Monday, August 1, 2016

Movie Monday: Captain Fantastic



I looked forward to seeing this movie, which was pitched largely as a fish-out-of-water story.  This one involves a father and his six children, who were raised off the grid in rural Washington state, and their clash with current American culture.

Think "The Connecticut Yankee in King Arthur's Court," or "The Beverly Hillbillies."  The usual theme is that the rubes turn out to be wiser than the sophisticated, worldly elites.

This story is a little complicated.  The man's wife has committed suicide after treatment in a mental health facility.  (We learn in retrospect that she had reservations about the life she and her husband were bequeathing to their children.)  Father and children travel to the mother's family home in New Mexico for her funeral, which is to be religious, in opposition to her expressed preferences.

And the little culture clashes are fun.

      -- At a restaurant en route, one child asks, "What is cola?"  "Poison water," says the father.

      -- In another situation, a child reveals that she understands Nike to be a Greek god, and is                         unaware that it is also the name of a company that makes athletic products.
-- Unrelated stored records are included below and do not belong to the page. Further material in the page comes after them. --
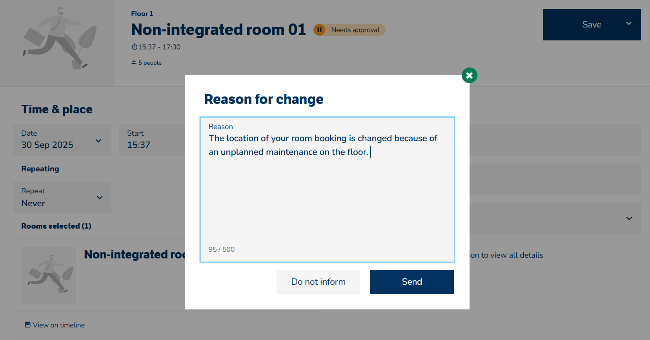
Task: Click the people icon beside 5 people
Action: tap(134, 63)
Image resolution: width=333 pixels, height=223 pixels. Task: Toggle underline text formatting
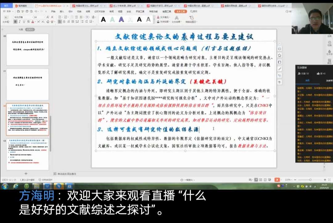coord(24,22)
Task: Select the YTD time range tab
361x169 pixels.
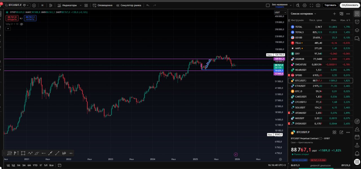Action: pyautogui.click(x=35, y=165)
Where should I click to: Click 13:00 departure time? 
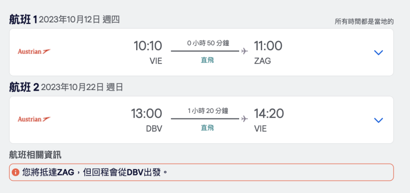coord(146,114)
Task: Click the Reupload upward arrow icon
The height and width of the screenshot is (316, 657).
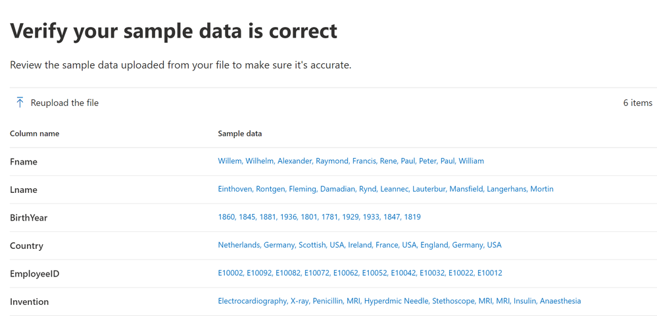Action: pyautogui.click(x=20, y=103)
      -- The children are puzzled by their cousins' obsessions with cellphones and offended
          by their violent X-Box games.

All fine and good.  The actors seem natural and believable, and the movie proceeds at a nice pace.

But the film strains credulity when it posits that the children of the forest are impossibly more educated than everyone else.  I don't believe that 13-year-old boys read "The Brothers Karamazov."  I don't believe seven-year-old girls have a nuanced understanding of the Bill of Rights, even if it is funny to watch one show up her adolescent cousins in a demonstration.

And this leads me to a leetle problem with the premise.

The father, played here by Viggo Mortenson, loves his children, but he has indoctrinated them with an anti-establishment philosophy that scorns religion, modern medicine and capitalism, among other cultural constructions.  The oldest son understands the differences among Leninists, Trotskyites and Stalinists, and he rejects them all because he personally is a Maoist. (Are there still Maoists outside the CCP?) The family does not celebrate Christmas with gifts from "a magical fictitious elf" but rather Noam Chomsky Day.

In my experience, revolutionaries like the father do not retreat from the world but agitate against its flaws.  I would expect a man of such beliefs to raise his children as activists who join the struggle.  After all, the children's traditional greetings are "Power to the people!," answered by "Stick it to the man!"  How can you stick it to the man if you are isolated in a forest?

I do not know survivalists, but I've heard of families who have taken several steps down that road.  Generally, they have been very fundamentalist Christians offended by the materialism of  secular society.  As their children have grown to maturity, they have chafed and become resentful of their parents' rigidity.  In this movie, Captain America lets go of some of his methods, but the kids don't challenge the beliefs he has pounded into their heads.

Imagine if this movie's hero were one of those narrow-minded Christians instead of a narrow-minded ultra-leftist.  Would the film show at Sundance?  Would it get a 10-minute standing ovation at Cannes?

My guess is no.


Another Thing

"Captain Fantastic" is a good title for a superhero movie.  It makes no sense here.